A thousand splendid suns
I usually don’t pick books labeled as best sellers, but this I found at Oxfam and though it couldn’t hurt to try. Now I have no doubt as to why it’s a best seller: drama, death, love lost and found, heroic acts, plot twists, local (and exotic – as exotic as Afghanistan can be) culture and politics – all generously sprinkled with schmaltz. Plus, it is pretty well written. Everything that happens to Mariam is appalling: her life seems nothing but a long series of injustices, which inevitably end with her death – and if the year wasn’t mentioned every once in a while (or events such as the Russian invasion or Titanic fever – here are a few especially good fragments), I could just as easily have pictured it all happening in the 1800s (well, maybe not as far back, but certainly not the 2000s). The sadder thing is that the women’s daily toils depicted in the book are not figments of Hosseini’s imagination – but based on facts. It puts a pretty harsh perspective in front of you and makes any complaint you might have look petty and small. Of course, there are plenty of over-the-top or downright soap opera-ish moments (like Tariq’s return) but other are real and heart wrenching and stay with you (like the image of the torso falling near Laila after her house is bombed – the torso that had belonged to her father). In the end, when all was said and done and the reasonably happy & uplifting ending had taken place, I felt slightly manipulated into feeling bad for the characters – like I never really had a chance to make up my own mind. Rasheed (Laila & Mariam’s husband) is evil, the women are good and only the changing political regimes are a more reliable grey.

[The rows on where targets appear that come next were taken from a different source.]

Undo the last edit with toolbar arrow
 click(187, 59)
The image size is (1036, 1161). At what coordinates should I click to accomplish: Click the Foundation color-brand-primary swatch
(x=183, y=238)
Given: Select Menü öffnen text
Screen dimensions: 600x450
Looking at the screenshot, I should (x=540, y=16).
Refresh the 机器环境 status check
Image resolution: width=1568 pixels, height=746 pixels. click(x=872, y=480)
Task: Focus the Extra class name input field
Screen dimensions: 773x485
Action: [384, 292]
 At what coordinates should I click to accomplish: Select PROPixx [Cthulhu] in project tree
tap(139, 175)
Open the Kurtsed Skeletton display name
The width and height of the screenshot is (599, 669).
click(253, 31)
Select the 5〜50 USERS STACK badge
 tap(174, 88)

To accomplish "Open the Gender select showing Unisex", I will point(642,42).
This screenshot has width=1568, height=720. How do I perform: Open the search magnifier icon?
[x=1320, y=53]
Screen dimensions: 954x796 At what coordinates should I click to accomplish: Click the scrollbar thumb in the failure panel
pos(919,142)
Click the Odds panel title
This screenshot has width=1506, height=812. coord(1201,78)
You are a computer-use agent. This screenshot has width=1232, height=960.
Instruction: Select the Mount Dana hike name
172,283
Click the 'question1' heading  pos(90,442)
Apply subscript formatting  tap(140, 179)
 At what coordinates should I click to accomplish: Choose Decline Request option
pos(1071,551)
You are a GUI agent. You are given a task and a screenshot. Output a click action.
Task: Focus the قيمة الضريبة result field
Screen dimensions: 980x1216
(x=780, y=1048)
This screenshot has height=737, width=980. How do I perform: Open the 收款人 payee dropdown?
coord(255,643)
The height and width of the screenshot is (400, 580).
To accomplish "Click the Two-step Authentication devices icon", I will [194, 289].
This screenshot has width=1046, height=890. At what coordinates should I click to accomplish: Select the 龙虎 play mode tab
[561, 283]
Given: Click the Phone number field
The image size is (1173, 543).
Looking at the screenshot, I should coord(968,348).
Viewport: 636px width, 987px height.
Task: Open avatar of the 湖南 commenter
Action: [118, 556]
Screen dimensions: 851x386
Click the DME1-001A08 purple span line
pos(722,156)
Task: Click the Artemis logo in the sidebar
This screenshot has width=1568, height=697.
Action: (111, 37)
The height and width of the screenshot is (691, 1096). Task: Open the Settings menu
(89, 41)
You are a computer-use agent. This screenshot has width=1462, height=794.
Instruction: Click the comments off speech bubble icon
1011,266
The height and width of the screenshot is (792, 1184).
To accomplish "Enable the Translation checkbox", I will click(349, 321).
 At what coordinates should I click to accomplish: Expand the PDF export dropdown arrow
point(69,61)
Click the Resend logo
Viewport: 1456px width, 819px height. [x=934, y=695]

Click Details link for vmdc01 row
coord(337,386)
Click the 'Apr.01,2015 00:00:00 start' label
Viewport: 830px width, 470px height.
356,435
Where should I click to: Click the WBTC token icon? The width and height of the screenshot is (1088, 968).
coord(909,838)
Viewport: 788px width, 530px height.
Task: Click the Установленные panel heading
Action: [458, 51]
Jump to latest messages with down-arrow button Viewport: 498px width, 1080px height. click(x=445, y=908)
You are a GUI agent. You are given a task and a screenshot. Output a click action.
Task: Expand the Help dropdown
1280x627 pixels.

The movie version (which will, obviously, come out soon) is apparently being penned by Steve Zaillian. Looking through his filmography, I can’t really decide if that’s a good thing – I can only hope he’ll get rid of the extra sugar.
Faust Eric is good old Terry Pratchett – reliably enjoyable and funny. And since Death & Rincewind are some of my favorite Discworld characters, a book which combines them (though they don’t interact) can only be hilarious. Bonus points for hell is other people the bureaucratic demon and Quetzovercoatl.